Records for the exercise –
+ + + +

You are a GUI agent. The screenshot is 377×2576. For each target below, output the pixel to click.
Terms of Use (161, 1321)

+ + + +

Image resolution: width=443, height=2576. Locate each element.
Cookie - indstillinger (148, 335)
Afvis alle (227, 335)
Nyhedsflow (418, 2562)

+ + + +

Task details – Pull every line containing "each" from the data.

Reply –
You are a GUI agent. The screenshot is 377×2576. For each target below, output the pixel to click.
Image resolution: width=443, height=2576. Locate each element.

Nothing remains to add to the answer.